Count how many lines in the listing below contain the word "icon", and reply with only that number.

═══ Records to process ═══

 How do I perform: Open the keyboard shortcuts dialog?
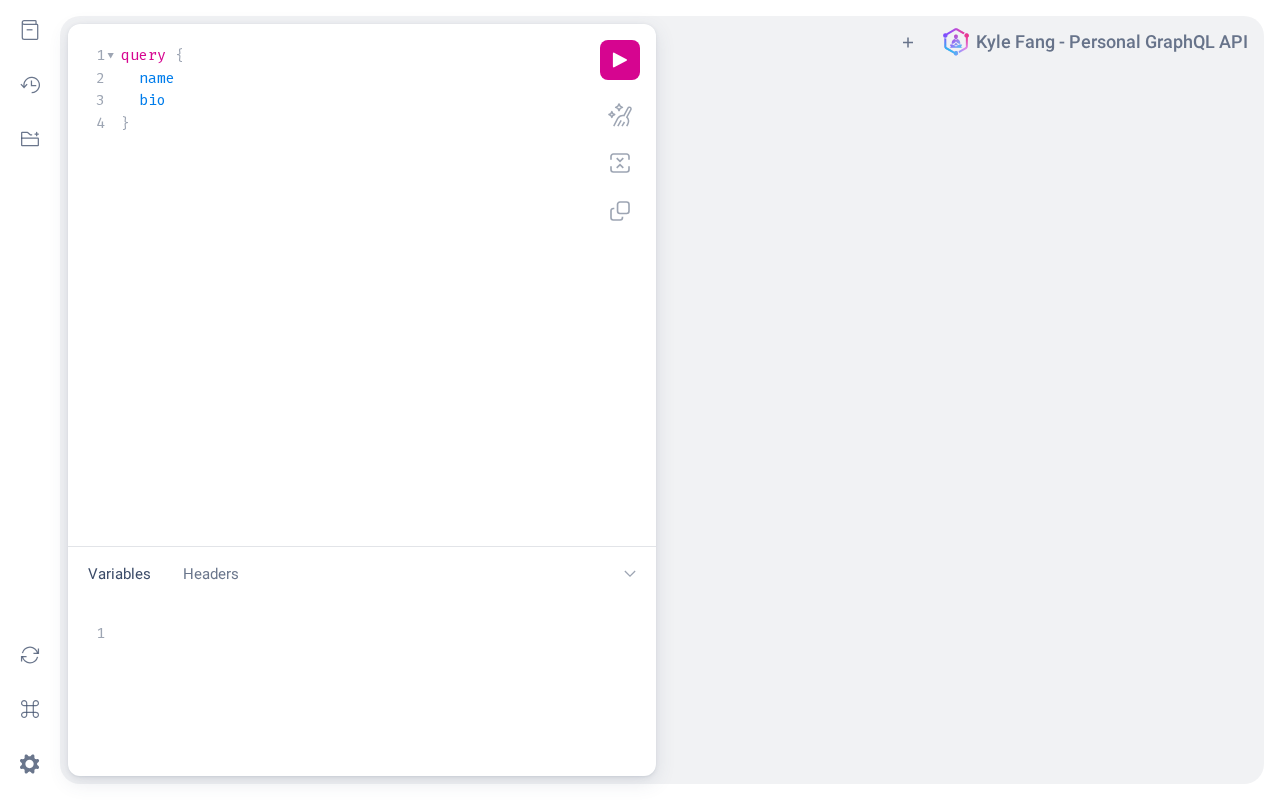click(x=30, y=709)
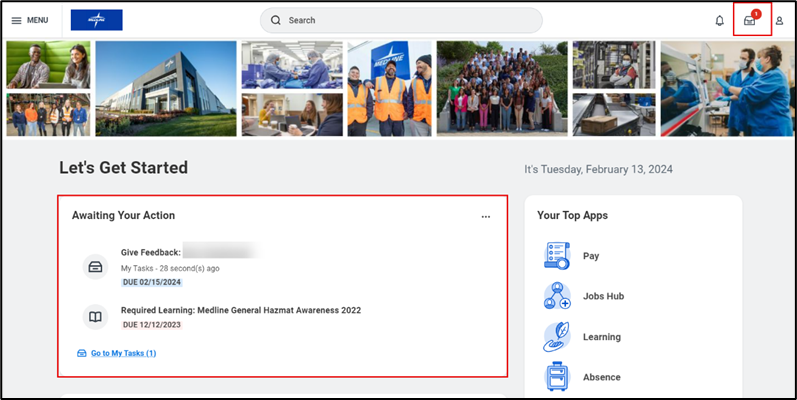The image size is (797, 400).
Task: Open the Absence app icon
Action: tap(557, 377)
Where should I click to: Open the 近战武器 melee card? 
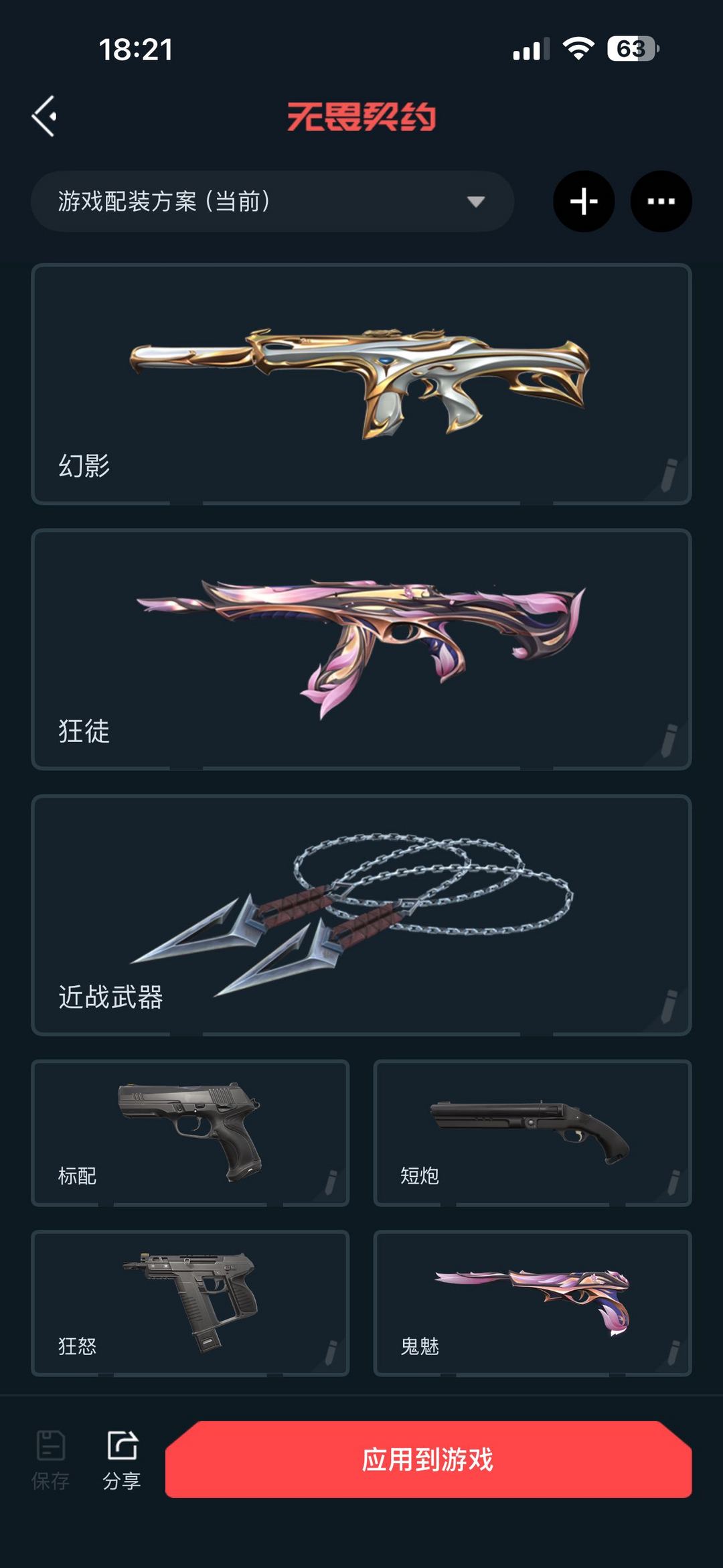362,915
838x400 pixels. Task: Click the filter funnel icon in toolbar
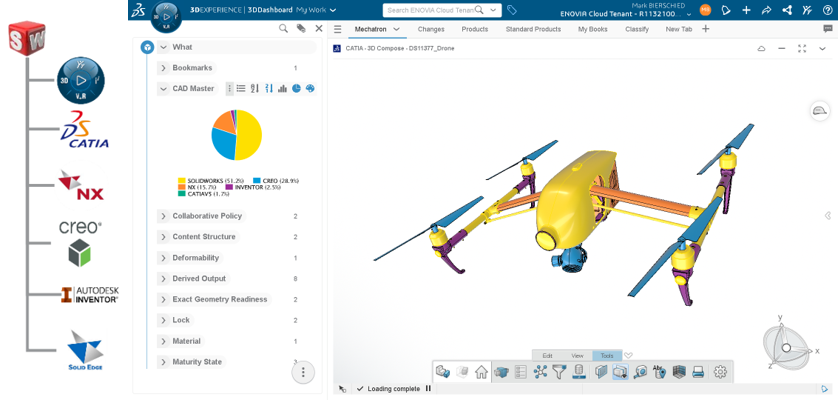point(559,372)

═══

→ The result: 2